Le résultat est en effet…. d’avant-garde (restons poli), mais le but n’est pas là ; le droit d’auteur se fiche de la qualité artistique. Kreidler veut être un bon citoyen allemand bien élevé et respecter le droit d’auteur à la lettre, en mentionnant à la Sacem locale (la GEMA) les références complètes des 70.200 titres utilisés dans son œuvre, pour qu’elle puisse répartir les droits entre chacun des titulaires. Peu importe en effet que l’intégralité de la chanson ou seulement quelques notes soient utilisées, la loi impose de créditer tous les auteurs dont les œuvres sont exploitées.
Avec un léger détail : le règlement de la GEMA impose que chacune des chansons utilisée soit déclarée sur un formulaire distinct.
C’est donc avec l’aide d’une camionette que Johannes Kreidler se rendra le 12 septembre 2008 dans les locaux de la GEMA pour faire enregistrer son œuvre en bonne et due forme, en fournissant son dossier lourd de 70.200 formulaires dûment remplis. « Un cauchemard pour la RIAA allemande« , prévient d’avance l’artiste militant, qui veut dénoncer l’impossibilité de continuer à gérer les droits d’auteur comme au bon vieux temps dans un environnement numérique qui démultiplie les possibilités pour les utilisateurs et les créatifs.

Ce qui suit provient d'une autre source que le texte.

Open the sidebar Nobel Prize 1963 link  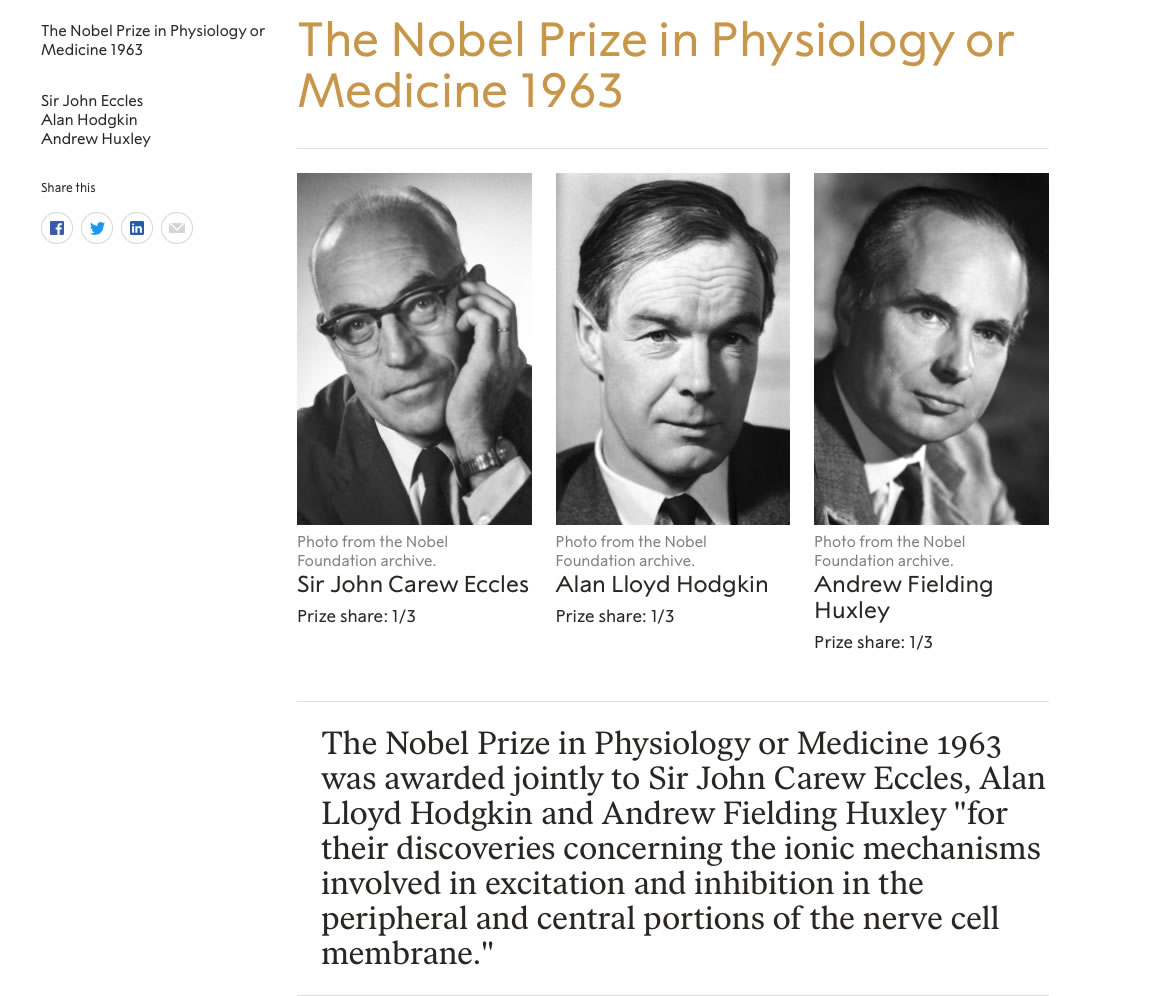click(153, 40)
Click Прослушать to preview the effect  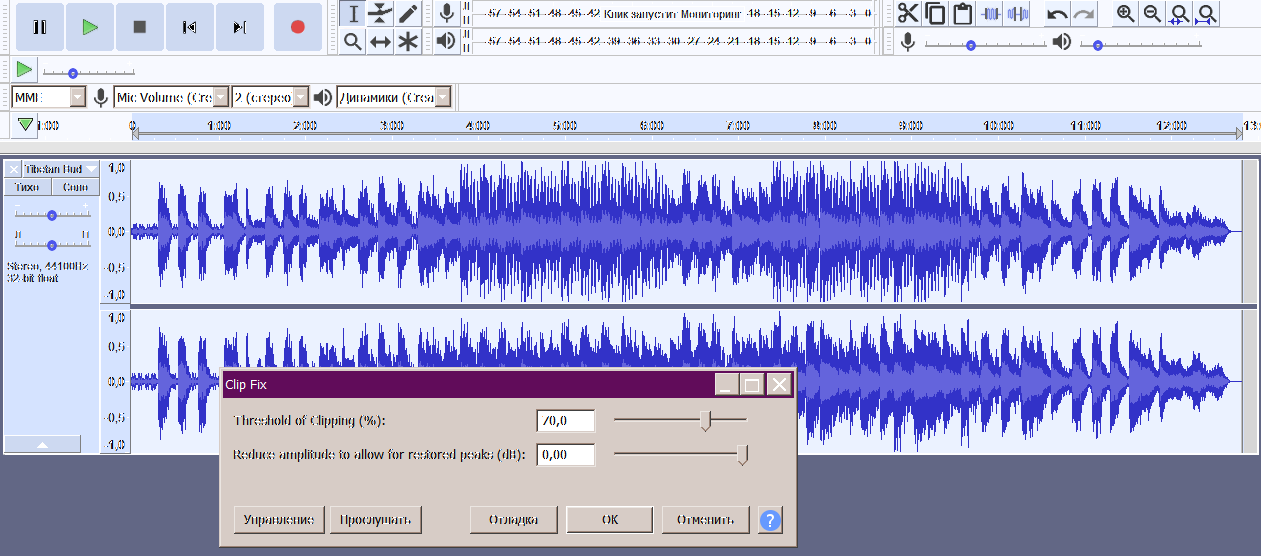tap(376, 520)
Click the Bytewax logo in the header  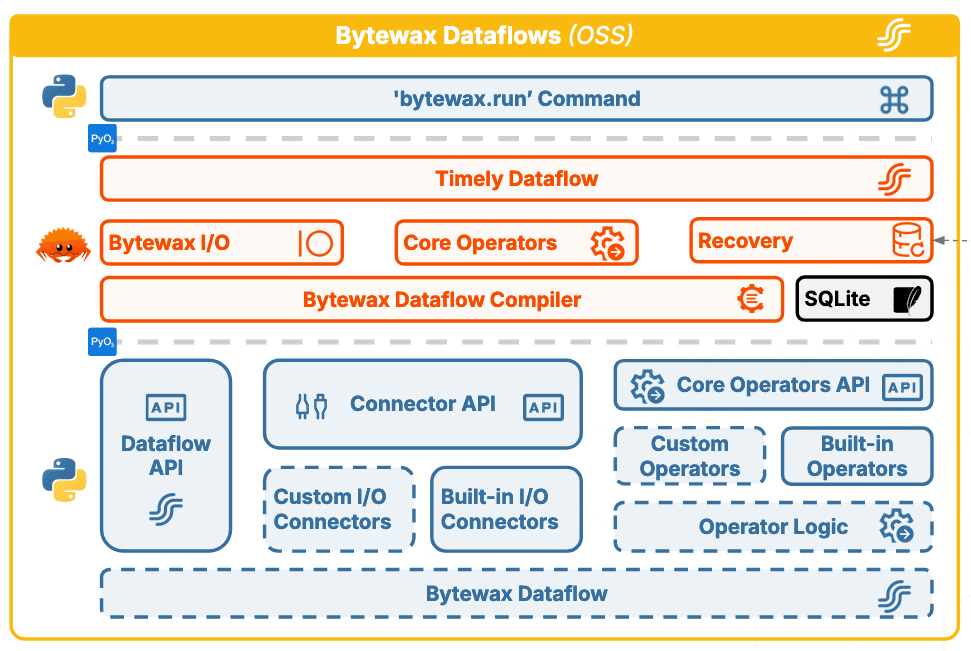pyautogui.click(x=893, y=35)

« Copier est en soi une forme de culture, et le progrès technologique l’emporte toujours« , a expliqué l’artiste lors d’une conférence de presse organisée pour expliquer son projet.
« Je ne suis pas fondamentalement opposé à la GEMA mais je préfère d’autres méthodes de collecte des revenus, comme accroître la taxe sur les matériels de stockage ou un forfait pour la culture – ce qui, cependant, demande que le terme « culture » soit pris au sérieux de façon à empêcher l’industrie musicale commerciale de s’accaparer la part du lion« , prévient-il en conclusion.